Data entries
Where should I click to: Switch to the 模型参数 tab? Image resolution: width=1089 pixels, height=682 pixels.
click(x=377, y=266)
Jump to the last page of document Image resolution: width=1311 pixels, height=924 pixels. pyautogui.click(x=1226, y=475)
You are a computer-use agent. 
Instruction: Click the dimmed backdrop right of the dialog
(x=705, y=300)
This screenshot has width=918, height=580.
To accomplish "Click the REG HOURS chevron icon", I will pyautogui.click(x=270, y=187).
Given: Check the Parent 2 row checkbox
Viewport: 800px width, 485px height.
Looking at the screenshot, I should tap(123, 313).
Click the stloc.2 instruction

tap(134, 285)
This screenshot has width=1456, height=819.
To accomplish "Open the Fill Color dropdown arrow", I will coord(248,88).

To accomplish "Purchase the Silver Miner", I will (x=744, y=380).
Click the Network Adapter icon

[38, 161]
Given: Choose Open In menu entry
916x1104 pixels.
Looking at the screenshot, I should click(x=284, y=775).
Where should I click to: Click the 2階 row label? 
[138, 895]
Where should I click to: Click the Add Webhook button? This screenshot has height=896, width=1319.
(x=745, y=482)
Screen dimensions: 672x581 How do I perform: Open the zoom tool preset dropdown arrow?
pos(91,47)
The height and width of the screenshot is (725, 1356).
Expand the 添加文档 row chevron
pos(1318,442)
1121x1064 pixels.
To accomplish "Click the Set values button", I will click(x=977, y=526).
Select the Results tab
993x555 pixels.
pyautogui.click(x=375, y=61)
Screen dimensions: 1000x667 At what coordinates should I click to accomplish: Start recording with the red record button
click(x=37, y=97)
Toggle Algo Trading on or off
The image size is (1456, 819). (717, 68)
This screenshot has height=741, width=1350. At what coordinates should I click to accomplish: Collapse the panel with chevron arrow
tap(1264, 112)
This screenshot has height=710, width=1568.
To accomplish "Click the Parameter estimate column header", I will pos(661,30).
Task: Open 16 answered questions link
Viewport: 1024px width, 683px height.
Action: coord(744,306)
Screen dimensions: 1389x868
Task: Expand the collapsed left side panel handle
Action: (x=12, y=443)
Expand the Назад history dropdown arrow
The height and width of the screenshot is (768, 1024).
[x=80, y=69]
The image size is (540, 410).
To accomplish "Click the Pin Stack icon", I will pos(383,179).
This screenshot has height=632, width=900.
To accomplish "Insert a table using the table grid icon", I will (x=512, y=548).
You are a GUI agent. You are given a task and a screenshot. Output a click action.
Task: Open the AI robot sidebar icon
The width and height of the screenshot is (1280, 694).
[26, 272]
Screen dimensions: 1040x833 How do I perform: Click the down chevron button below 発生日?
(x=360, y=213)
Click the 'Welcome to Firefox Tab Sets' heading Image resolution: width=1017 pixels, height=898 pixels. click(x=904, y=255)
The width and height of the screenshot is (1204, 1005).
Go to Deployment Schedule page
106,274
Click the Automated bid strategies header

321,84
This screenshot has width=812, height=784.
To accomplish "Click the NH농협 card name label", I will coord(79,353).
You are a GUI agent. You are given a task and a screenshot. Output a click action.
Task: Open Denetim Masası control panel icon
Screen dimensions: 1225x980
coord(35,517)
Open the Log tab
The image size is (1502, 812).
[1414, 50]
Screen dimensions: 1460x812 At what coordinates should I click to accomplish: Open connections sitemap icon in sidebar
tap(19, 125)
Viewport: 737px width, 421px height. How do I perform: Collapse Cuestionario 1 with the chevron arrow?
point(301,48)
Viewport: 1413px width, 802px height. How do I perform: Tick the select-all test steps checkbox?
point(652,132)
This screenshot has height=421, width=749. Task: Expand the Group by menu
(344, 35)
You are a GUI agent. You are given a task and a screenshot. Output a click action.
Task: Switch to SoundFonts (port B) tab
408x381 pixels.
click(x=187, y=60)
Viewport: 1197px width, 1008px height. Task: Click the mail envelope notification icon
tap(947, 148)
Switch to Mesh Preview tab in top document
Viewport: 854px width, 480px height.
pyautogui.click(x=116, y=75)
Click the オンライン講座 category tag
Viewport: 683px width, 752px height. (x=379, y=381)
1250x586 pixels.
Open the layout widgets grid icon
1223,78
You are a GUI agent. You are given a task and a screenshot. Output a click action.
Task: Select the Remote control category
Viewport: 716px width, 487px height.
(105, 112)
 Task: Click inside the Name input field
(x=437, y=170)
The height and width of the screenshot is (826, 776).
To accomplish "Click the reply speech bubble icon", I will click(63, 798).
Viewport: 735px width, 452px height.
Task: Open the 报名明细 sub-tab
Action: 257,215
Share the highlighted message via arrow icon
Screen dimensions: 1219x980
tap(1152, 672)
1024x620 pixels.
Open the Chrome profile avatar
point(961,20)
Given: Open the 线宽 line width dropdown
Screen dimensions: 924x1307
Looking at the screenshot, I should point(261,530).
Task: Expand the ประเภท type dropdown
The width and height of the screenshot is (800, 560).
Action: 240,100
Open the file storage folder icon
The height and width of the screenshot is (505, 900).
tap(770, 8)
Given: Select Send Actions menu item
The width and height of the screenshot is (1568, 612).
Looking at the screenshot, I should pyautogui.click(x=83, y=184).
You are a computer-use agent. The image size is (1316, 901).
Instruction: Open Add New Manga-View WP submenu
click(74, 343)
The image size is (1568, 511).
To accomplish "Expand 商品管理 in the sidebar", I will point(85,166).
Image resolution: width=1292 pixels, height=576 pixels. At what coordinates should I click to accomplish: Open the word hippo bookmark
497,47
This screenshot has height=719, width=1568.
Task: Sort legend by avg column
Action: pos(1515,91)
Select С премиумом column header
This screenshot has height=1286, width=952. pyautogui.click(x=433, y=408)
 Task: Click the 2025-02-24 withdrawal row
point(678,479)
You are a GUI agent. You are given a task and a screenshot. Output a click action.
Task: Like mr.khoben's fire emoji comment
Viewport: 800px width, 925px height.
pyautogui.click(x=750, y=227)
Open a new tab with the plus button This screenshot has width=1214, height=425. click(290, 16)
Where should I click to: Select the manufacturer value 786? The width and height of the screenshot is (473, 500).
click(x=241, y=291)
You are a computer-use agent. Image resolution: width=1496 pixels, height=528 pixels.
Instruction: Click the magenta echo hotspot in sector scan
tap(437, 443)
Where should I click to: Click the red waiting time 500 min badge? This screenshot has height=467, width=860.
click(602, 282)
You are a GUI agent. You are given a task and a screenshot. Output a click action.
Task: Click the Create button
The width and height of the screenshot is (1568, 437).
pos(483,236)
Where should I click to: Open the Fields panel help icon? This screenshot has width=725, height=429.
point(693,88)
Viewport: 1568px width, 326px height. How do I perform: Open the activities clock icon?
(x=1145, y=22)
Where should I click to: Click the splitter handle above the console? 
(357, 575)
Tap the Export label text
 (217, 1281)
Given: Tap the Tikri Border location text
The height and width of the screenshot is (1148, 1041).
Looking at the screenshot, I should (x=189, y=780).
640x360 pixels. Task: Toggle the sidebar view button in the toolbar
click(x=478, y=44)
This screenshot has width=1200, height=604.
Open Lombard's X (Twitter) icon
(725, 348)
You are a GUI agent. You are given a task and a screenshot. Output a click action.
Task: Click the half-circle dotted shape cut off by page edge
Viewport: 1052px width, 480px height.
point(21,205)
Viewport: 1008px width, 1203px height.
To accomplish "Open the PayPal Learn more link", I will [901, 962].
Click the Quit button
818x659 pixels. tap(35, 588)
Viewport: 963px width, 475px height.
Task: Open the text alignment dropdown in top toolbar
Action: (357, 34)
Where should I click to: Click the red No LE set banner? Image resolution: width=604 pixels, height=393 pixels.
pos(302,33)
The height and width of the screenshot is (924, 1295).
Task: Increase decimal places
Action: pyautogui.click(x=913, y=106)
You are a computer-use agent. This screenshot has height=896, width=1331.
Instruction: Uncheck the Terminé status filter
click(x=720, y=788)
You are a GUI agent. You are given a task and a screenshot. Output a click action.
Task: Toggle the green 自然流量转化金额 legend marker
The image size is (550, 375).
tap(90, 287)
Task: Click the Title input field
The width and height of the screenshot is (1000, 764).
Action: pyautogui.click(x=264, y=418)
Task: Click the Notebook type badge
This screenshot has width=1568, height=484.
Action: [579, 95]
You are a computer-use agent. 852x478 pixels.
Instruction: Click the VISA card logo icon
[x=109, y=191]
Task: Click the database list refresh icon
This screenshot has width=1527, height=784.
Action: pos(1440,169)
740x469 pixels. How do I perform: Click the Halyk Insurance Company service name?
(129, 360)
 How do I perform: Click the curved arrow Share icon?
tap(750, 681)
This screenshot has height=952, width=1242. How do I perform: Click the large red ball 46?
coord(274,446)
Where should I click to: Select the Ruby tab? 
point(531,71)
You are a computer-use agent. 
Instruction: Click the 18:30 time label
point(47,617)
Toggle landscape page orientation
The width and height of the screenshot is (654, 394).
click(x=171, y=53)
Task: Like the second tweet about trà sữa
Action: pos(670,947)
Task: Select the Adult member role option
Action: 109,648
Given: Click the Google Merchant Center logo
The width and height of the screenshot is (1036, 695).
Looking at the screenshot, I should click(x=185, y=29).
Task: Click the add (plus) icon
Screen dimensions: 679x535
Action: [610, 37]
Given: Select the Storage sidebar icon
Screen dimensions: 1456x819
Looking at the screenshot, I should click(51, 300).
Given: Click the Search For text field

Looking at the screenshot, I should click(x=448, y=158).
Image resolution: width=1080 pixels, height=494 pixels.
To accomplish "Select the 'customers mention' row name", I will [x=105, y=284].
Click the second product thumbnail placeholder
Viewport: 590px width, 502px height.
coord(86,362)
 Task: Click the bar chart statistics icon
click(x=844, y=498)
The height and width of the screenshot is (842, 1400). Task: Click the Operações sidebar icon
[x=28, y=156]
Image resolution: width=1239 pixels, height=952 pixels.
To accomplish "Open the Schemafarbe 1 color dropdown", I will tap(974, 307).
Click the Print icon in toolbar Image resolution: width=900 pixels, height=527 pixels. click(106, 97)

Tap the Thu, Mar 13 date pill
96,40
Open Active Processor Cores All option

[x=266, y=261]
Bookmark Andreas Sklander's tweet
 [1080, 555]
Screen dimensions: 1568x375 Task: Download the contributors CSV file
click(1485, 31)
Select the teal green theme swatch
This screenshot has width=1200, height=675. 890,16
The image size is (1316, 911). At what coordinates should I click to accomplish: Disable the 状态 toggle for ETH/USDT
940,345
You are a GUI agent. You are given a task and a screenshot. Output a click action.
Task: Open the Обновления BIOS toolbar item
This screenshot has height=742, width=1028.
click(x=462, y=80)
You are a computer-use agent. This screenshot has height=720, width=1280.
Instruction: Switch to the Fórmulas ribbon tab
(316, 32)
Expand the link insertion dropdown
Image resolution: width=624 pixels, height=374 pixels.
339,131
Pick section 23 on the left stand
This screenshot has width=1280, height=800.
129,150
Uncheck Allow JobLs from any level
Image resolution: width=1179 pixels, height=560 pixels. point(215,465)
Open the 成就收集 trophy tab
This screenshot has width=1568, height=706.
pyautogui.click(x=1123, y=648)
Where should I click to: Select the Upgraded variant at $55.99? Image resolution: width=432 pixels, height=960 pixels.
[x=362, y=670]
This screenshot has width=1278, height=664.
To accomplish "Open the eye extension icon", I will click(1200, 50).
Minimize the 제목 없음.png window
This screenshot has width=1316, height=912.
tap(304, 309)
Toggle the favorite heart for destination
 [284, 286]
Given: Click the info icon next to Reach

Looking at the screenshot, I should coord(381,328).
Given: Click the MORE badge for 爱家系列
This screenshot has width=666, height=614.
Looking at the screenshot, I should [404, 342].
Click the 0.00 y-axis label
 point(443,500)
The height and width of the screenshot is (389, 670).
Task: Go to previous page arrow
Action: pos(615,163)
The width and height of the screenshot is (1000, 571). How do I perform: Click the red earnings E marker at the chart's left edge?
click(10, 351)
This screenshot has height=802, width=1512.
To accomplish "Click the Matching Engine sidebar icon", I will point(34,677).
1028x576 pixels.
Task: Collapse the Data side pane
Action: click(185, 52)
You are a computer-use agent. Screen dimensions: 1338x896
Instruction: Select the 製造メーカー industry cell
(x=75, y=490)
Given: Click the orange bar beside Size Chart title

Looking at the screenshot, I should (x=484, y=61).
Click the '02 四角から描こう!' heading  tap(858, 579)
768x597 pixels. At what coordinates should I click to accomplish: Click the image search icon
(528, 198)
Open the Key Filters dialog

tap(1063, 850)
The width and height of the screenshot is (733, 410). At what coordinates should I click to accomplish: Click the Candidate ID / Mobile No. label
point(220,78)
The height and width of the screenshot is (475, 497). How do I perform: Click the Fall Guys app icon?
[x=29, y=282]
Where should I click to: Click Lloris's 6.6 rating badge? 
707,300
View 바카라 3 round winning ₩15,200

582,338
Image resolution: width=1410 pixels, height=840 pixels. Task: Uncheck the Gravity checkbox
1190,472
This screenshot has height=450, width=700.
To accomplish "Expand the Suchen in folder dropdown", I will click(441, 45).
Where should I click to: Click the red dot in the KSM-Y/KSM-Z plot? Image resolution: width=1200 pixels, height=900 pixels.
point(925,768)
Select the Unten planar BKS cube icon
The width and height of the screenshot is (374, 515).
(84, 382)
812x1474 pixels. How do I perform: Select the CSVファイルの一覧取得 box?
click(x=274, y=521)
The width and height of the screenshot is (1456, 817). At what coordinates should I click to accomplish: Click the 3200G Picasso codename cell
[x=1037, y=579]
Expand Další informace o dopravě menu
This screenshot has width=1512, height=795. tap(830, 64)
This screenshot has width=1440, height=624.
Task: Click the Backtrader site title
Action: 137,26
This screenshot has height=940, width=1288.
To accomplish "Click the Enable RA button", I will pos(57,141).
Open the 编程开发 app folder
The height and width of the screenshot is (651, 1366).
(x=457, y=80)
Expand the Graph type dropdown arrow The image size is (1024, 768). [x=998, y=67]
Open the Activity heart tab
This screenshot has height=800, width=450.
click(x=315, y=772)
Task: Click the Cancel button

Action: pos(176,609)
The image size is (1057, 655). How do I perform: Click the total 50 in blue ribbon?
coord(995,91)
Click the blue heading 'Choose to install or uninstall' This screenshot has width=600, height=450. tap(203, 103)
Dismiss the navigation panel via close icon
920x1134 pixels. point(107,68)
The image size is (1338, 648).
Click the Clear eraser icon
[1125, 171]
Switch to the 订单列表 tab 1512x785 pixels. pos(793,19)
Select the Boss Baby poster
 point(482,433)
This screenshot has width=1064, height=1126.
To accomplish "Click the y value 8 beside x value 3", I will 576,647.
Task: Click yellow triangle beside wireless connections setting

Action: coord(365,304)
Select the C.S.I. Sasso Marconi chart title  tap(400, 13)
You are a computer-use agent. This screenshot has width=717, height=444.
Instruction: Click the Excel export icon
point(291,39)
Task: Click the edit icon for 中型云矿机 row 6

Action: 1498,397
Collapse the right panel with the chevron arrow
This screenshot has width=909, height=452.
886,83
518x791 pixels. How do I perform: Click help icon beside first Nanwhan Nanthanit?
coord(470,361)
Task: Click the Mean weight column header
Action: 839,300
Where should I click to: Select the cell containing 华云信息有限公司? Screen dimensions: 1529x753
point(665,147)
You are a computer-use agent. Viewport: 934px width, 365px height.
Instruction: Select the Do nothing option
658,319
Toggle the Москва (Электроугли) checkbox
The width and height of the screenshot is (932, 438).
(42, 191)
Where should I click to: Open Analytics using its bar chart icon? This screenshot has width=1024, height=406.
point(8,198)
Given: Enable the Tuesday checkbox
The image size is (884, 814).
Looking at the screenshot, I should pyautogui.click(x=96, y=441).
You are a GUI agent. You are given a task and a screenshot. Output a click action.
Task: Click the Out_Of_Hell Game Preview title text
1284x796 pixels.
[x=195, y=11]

- Problem to solve -
When a line in the records above holds "heading", that line is to be reported.

- Answer -
Click the 'Welcome to Firefox Tab Sets' heading Image resolution: width=1017 pixels, height=898 pixels. click(x=904, y=255)
Click the '02 四角から描こう!' heading  tap(858, 579)
Click the blue heading 'Choose to install or uninstall' This screenshot has width=600, height=450. tap(203, 103)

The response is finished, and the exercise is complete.